TASKS —
[a] Update the part of the cycling claims that opens with the words containing "4. The method" and closes with "on the downstroke.", putting "pulling force" in place of "tension force".
[b] In the cycling claims, how much tension does claim 10 say is created in the elastic members during the downstroke of the pedals?

-- start PASSAGE GIVEN --

2. The method defined in claim 1 including the step of providing elastic members such that about 3 to 12 pounds of tension is created in the elastic members during the down stroke of the pedals.
3. The method defined in claim 2 wherein the elastic members are incorporated in a body garment worn by the cyclist.
4. The method defined in claim 2 further including the step of mounting on the feet elastic foot members that stretch and store energy when the foot is flexed downwardly during pedaling on the downstroke and that assist the foot to flex upwardly during pedaling on the up stroke, and wherein the foot members are constructed to generate about 2 to 4 pounds of tension force during stretching on the downstroke.
5. The method defined in claim 2 including the step of attaching the feet to the pedals of the cycle such that the pedals are positively raised by the feet on the up stroke.
6. The method defined in claim 1 including the steps of mounting a waist member about the waist of the cyclist and attaching the elastic members to the waist member as well as the feet.
7. The method defined in claim 6 including the step of using two elastic members on opposite sides of each of the calves of the cyclist's legs.
8. The method defined in claim 1 wherein the elastic members are incorporated in a body garment worn by the cyclist.
9. The method defined in claim 1 further including the step of mounting on the feet elastic foot members that stretch and store energy when the foot is flexed downwardly during pedaling on the downstroke and that assist the foot to flex upwardly on the up stroke to assist the up stroke, and mounting said foot members to longitudinally extend between the ankle and toe areas of the feet.
10. A method defined in claim 1 including the step of providing elastic members such that about 6 pounds of tension is created in the elastic members during the downstroke of the pedals.
11. The method defined in claim 1 including the step of attaching the feet to the pedals of the cycle such that the pedals are positively raised by the feet on the upstroke.
12. The method defined in claim 1 wherein the elastic members are elongated elastic straps.

-- end PASSAGE GIVEN --
-- start RECORD EXCERPTS --

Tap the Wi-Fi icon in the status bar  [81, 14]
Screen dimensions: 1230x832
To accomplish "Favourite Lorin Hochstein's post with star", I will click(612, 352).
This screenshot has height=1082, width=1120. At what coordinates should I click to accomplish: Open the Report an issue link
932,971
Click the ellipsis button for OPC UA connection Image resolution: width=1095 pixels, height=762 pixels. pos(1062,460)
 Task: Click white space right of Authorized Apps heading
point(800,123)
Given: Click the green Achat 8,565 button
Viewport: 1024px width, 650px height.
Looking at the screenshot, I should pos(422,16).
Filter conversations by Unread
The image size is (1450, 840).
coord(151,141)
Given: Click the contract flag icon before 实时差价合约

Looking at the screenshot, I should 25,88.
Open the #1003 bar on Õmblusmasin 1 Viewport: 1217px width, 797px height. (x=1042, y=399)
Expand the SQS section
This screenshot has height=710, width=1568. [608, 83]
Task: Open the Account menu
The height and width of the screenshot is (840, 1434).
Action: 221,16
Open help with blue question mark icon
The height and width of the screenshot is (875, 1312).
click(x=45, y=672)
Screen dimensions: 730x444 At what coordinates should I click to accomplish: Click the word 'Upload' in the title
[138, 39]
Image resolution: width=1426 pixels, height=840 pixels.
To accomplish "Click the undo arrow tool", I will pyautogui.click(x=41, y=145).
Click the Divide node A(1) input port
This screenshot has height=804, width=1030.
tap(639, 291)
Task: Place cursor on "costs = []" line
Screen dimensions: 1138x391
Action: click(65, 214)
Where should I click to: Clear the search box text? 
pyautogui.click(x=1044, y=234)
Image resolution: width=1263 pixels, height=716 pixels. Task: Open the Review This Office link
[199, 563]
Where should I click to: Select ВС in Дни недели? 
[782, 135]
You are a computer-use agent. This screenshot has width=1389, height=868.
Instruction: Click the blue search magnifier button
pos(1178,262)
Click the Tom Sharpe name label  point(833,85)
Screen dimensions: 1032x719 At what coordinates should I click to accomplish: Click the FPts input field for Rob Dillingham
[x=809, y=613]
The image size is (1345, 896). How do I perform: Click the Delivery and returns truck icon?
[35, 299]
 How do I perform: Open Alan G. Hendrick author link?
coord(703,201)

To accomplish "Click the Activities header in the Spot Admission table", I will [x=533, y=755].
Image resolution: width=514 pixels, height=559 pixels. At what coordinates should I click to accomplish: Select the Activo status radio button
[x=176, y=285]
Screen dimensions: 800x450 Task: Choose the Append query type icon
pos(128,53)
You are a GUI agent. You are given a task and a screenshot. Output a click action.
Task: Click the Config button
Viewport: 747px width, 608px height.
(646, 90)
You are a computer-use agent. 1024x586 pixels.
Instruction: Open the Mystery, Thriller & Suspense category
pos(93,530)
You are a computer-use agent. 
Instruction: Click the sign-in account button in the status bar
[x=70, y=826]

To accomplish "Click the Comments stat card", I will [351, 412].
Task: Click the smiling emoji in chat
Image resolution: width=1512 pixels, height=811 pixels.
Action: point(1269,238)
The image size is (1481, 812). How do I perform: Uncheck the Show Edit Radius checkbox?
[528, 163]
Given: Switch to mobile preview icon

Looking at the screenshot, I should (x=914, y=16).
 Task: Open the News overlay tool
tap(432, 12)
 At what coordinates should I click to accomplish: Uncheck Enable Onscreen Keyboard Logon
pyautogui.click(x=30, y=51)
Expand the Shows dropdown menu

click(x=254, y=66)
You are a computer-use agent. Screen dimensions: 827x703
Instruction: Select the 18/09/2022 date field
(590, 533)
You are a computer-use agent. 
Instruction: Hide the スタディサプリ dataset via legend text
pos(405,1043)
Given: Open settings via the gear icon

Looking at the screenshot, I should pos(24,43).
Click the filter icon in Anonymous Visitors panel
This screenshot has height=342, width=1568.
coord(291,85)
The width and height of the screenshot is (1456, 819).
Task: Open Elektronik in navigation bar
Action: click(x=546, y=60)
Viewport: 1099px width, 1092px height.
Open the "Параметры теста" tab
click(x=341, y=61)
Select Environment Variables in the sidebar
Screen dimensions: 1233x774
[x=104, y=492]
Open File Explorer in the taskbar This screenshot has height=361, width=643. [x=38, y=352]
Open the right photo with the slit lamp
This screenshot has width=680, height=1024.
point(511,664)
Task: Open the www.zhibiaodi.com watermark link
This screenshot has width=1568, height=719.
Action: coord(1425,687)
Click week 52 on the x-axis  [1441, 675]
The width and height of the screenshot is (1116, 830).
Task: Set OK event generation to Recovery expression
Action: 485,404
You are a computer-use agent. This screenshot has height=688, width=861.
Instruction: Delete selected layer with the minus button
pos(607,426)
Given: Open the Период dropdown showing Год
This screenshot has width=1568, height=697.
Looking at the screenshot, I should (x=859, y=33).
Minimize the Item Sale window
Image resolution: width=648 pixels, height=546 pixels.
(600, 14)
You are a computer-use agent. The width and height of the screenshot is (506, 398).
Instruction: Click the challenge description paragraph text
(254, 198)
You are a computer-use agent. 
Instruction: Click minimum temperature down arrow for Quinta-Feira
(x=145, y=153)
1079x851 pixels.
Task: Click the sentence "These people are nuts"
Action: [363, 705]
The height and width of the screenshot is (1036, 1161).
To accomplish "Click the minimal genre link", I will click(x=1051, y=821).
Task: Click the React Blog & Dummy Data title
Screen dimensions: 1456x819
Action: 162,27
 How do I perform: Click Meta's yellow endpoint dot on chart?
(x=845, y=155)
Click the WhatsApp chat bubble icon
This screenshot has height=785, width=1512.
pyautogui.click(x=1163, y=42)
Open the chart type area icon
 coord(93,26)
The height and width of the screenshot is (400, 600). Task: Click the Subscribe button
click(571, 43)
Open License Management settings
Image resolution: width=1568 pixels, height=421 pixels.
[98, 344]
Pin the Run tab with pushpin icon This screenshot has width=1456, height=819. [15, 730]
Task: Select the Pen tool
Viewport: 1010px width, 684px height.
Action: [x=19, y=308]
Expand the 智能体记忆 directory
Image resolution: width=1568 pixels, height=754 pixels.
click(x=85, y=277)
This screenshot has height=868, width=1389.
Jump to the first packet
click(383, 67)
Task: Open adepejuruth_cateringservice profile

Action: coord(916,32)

-- end RECORD EXCERPTS --

TASK-BY-TASK ANSWERS —
[a]
4. The method defined in claim 2 further including the step of mounting on the feet elastic foot members that stretch and store energy when the foot is flexed downwardly during pedaling on the downstroke and that assist the foot to flex upwardly during pedaling on the up stroke, and wherein the foot members are constructed to generate about 2 to 4 pounds of pulling force during stretching on the downstroke.

[b] About 6 pounds.